#### [TASK A]
In the article on plasma waste treatment, to what temperature does the hot-plasma arc heat solid or liquid wastes?
#### [TASK B]
Carry the article on plasma waste treatment forward, picking up right after its final sentence.

#### [SELECTED TEXT]
--- START ---
Plasma Systems Zap Toxic Waste

Dangerous materials change to harmless fill

ACCORDING to the famous bedtime story, Cinderella's fairy godmother waved her magic wand and turned a pumpkin to a gilded coach - but that was only make-believe. Now researchers at the Massachusetts Institute of Technology (MIT) in Cambridge, Mass., have devised two real-life methods that can transform hazardous wastes into chemically harmless compounds.

The projects, under way at MIT's Plasma Fusion Center, aim to use plasma - the same kind of electrical streams of ionized gas that are found in lightning bolts - to alter the chemical composition of certain toxic industrial wastes more cheaply, safely, and efficiently than the most common method of waste disposal, incineration.

"Plasma processing is a new approach to waste," says Daniel Cohn, acting assistant director of the MIT lab.

Mr. Cohn and his team of six researchers have built models of two plasma systems that can zap toxic waste. One is an arc of high-temperature or "hot" plasma, and the other is a room-temperature electron beam scientists refer to as "cold" plasma.

"Hot plasma is like a sledgehammer," Cohn says. "Cold plasma is like a scalpel."

"The hot-plasma arc is generated between two graphite electrodes," Cohn says. "It heats solid or liquid wastes to 1,700 degrees Celsius and converts them to a hard, glass-like substance." Cohn says the waste is safe for landfills and might even be used as a construction material.

Matt Schuetze, a graduate-student research assistant, explains that the cold-plasma reactor focuses a beam of electrons onto a stream of gas that contains toxic molecules. "The toxins are hungry for electrons," Mr. Schuetze says. "They capture free electrons from the plasma and form unstable molecules, which break up into less-toxic substances."
--- END ---
#### [SUPPLIED DATA]
--- START ---
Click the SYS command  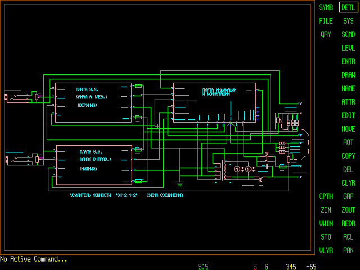348,21
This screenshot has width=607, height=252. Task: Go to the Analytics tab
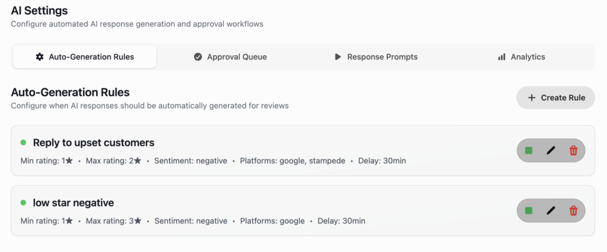pyautogui.click(x=522, y=57)
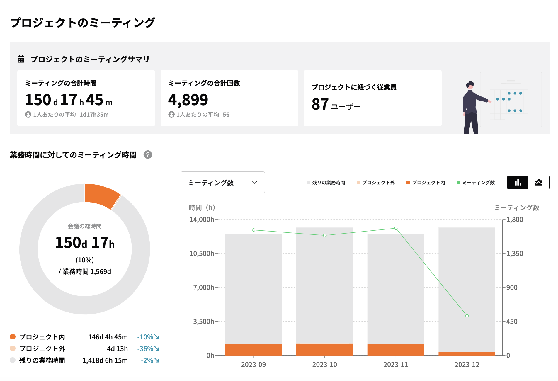Click the orange プロジェクト内 donut segment

pos(101,195)
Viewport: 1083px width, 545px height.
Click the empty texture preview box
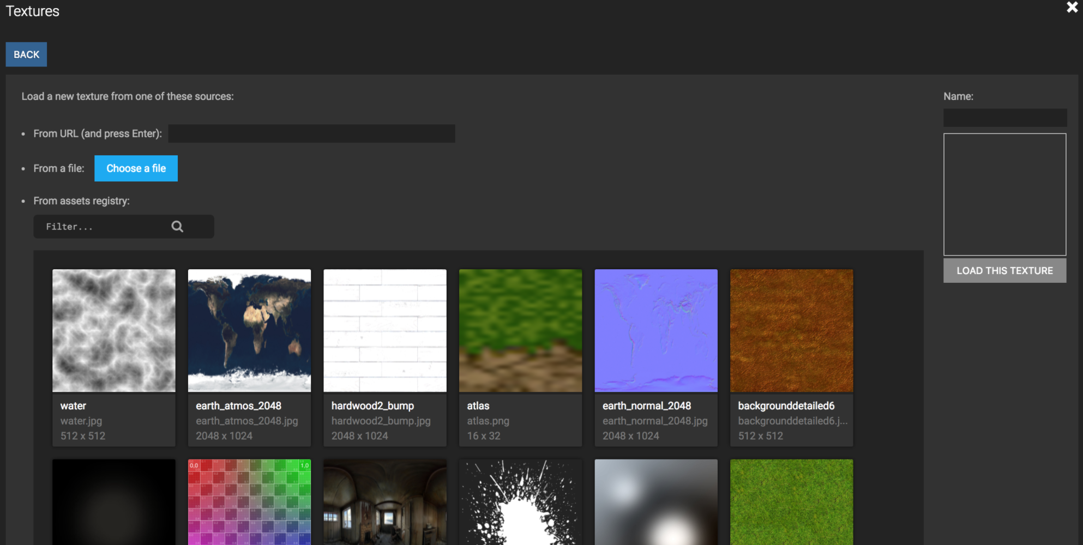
--- END ---
#### [EXPECTED ANSWER A]
1,700 degrees Celsius

#### [EXPECTED ANSWER B]
The hot- and cold-plasma systems will be operated remotely by computers and robots, decreasing operating costs and human risk, Cohn says. The systems are also relatively mobile: A steel furnace that could be built on a waste site generates the plasma arc, and the electron-beam device fits inside a tractor-trailer.

The projects are funded by the United States Department of Energy (DOE), which allocated $200 million to developing efficient toxic-waste treatments. DOE officials, MIT researchers, Electro-Pyrolysis Inc., and Battelle Pacific Northwest Laboratories joined forces in 1991 to fashion plasma treatment processes for two of the DOE's most notorious dump sites.

THE hot-plasma arc furnace was built to process radioactive waste stored in massive underground tanks at the Idaho National Engineering Laboratory in Idaho Falls, Idaho. The slurry mixture of metals and liquids, which contains traces of plutonium, has leaked through the walls of several of the containers.

The cold-plasma project will be implemented at the Hanford Nuclear Reservation in Richland, Wash., where officials at the site's weapons plant dumped 2 million pounds of industrial solvent into open pits. The solvent, carbon tetrachloride, is considered a carcinogen and threatens to seep into groundwater at the site.

"Carbon tetrachloride can be sucked up to the surface in gaseous form," Schuetze says. "The electron-beam processor would reduce it to carbon dioxide and salt." Cohn adds that the electron-beam process would use 10 to 100 times less energy than an incinerator would use to do the same job.

While the plasma systems were designed specifically for the Idaho and Washington sites, Cohn says the technology has much wider implications.

"Down the road, if it's efficient, reliable, and cost competitive, plasma technology could be used to treat a whole range of substances," he says. "This is not just one gimmick."

Jeff Surma, an engineer at Battelle who oversees the plasma projects, says he expects final tests of both systems to be completed in 1995. At that point, officials from the DOE, like the prince's courtiers in the fairy tale, will knock on the laboratory door to see if the glass slipper fits.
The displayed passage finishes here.